• REQUIRED WORK
Take the line containing "You are a GUI" and every line after it to the end of the records, and copy them exactly, leaving out pictures.

[Dataset entries]

Segment Open

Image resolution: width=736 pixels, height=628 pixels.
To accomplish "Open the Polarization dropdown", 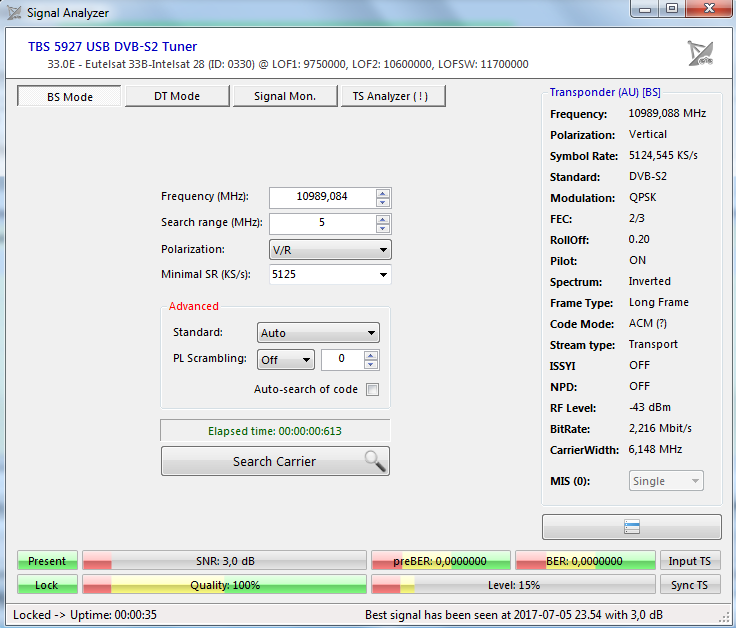I will coord(330,250).
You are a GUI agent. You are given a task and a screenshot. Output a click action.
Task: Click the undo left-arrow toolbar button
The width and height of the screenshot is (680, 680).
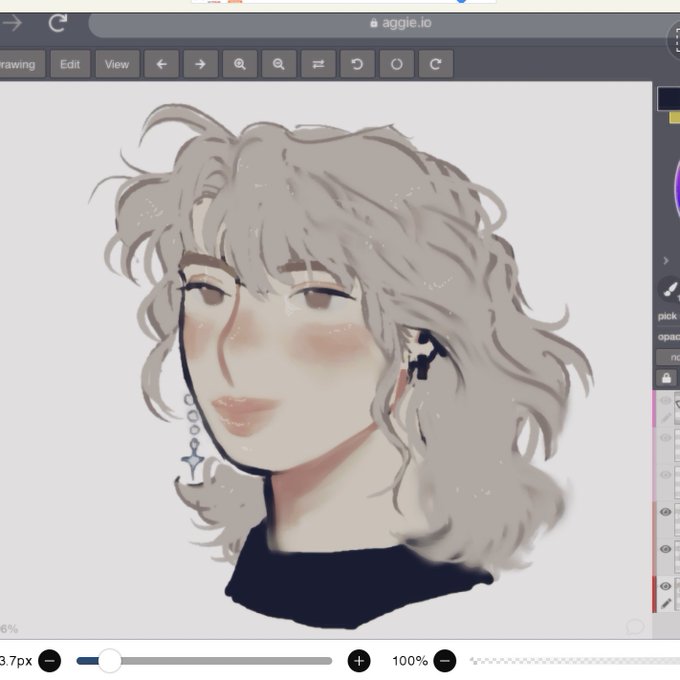click(x=161, y=64)
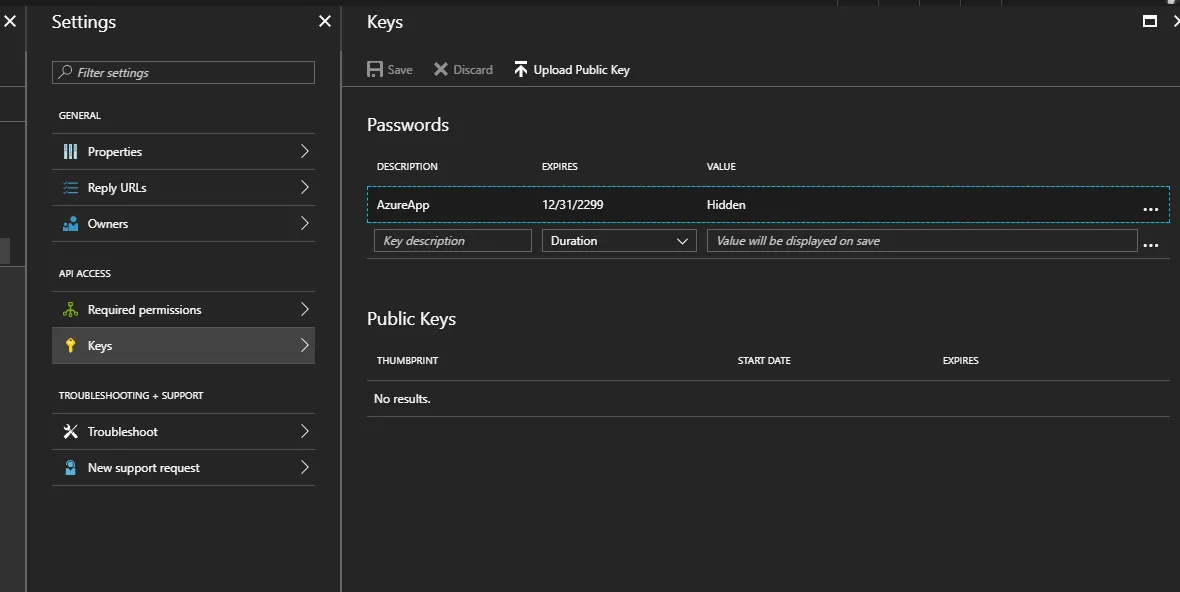Expand the Reply URLs chevron arrow
1180x592 pixels.
pos(304,188)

Segment Closed

• EXERCISE OUTPUT
You are a GUI agent. You are given a task and a screenshot. Output a click action.
Task: Click the undo left-arrow toolbar button
The width and height of the screenshot is (680, 680).
click(x=161, y=64)
Expand the Reply URLs chevron arrow
1180x592 pixels.
pos(304,188)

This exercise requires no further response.